WHAT TO PRODUCE → Nothing but the lines below between the line holding "This screenshot has height=552, width=828." and the line holding "You are a computer-use agent. The", inclusive, should appear in the answer, each set down exactly.

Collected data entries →
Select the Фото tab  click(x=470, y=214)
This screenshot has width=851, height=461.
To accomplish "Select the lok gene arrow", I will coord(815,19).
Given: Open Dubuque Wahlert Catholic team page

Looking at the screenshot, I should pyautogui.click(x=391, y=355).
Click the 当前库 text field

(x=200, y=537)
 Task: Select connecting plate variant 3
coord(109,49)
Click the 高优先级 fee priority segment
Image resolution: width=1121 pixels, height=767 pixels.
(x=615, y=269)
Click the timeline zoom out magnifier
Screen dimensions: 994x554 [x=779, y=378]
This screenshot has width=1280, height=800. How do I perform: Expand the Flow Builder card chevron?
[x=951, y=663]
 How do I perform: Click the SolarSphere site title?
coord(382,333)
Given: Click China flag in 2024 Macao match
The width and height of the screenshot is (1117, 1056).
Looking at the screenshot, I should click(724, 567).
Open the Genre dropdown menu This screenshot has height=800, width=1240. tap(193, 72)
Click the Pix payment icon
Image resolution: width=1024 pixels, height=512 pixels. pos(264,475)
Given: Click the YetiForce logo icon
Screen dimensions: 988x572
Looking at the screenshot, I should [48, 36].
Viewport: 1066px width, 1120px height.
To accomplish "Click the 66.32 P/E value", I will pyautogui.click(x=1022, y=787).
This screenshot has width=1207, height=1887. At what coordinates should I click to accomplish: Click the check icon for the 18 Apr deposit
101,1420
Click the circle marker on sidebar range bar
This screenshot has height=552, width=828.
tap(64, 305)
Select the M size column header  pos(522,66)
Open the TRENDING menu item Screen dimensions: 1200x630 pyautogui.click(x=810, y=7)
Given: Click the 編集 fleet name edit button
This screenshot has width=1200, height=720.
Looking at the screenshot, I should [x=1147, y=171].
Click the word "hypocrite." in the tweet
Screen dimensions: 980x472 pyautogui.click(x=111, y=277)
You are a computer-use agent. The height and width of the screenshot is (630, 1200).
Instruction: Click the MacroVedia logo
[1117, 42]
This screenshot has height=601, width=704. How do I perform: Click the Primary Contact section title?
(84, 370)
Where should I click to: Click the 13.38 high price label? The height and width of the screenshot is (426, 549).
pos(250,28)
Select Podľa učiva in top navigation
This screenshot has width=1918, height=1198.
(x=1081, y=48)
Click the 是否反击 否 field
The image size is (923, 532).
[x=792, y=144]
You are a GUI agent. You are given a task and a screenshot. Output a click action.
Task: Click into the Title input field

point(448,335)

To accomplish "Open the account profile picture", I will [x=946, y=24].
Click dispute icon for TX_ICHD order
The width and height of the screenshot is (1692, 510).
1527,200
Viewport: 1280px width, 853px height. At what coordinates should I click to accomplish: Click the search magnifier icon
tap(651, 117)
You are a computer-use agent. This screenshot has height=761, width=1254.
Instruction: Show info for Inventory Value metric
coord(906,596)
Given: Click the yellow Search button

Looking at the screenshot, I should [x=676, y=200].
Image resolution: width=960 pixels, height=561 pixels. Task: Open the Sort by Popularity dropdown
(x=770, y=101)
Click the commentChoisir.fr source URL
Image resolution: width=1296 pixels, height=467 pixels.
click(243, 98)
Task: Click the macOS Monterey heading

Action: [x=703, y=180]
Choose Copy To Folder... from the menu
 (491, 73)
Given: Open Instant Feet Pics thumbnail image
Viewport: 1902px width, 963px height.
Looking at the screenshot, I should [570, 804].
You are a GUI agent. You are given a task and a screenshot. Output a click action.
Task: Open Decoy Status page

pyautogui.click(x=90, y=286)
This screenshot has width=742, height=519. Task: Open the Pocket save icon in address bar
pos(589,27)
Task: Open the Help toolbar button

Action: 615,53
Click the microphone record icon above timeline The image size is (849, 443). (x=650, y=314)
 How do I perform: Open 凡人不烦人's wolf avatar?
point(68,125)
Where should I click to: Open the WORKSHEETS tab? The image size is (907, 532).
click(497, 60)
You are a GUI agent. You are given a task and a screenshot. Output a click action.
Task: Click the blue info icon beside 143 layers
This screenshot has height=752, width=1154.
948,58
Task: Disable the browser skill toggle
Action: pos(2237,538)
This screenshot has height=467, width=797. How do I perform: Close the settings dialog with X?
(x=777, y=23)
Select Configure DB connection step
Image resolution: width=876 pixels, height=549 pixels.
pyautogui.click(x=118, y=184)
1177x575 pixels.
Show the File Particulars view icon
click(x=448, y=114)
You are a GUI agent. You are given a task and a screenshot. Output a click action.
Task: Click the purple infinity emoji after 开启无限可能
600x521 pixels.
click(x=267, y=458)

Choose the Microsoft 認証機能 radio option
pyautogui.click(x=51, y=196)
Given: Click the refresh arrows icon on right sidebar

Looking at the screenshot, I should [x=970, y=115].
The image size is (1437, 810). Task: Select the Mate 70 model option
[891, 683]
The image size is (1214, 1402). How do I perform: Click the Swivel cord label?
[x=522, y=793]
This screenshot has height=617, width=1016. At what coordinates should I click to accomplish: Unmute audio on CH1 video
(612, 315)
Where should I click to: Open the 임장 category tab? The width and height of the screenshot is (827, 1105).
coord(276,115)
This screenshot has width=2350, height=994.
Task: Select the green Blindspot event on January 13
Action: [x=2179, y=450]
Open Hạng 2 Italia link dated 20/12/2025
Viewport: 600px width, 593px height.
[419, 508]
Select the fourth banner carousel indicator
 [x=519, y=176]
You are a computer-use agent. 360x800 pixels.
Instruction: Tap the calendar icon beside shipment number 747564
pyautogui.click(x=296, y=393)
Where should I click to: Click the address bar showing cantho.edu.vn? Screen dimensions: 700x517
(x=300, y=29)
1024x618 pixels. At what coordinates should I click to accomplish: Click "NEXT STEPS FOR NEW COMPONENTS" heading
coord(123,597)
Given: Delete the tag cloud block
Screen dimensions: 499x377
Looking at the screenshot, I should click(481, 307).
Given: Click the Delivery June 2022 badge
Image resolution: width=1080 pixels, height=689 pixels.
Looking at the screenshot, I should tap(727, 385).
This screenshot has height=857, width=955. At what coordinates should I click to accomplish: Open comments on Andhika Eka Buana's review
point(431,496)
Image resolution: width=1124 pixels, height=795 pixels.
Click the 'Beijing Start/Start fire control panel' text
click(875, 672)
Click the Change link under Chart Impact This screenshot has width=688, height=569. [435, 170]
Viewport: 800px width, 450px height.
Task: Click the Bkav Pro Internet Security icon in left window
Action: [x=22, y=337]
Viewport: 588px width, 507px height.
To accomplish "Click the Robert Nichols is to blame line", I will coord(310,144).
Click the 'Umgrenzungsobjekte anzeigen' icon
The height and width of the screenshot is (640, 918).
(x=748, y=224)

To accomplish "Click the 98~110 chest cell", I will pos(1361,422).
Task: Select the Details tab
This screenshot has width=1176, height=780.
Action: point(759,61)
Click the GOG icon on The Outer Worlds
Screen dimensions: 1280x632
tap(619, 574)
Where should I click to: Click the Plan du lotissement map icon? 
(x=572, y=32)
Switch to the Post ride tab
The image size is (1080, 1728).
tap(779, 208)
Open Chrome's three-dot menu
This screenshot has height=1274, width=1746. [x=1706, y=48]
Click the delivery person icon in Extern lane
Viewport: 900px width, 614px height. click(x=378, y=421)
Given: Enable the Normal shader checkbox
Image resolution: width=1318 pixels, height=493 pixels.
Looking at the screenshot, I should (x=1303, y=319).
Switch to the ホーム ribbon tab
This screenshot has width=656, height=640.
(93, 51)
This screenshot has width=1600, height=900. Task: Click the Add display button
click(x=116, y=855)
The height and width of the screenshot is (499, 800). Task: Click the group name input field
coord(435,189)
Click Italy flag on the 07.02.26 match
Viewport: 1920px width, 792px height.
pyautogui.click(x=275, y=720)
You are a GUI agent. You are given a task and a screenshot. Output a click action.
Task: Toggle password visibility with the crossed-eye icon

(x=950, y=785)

RESULT FOR THIS TASK →
This screenshot has height=552, width=828.
tap(64, 305)
Select the M size column header  pos(522,66)
Open the TRENDING menu item Screen dimensions: 1200x630 pyautogui.click(x=810, y=7)
Given: Click the 編集 fleet name edit button
This screenshot has width=1200, height=720.
Looking at the screenshot, I should [x=1147, y=171].
Click the word "hypocrite." in the tweet
Screen dimensions: 980x472 pyautogui.click(x=111, y=277)
You are a computer-use agent. The height and width of the screenshot is (630, 1200).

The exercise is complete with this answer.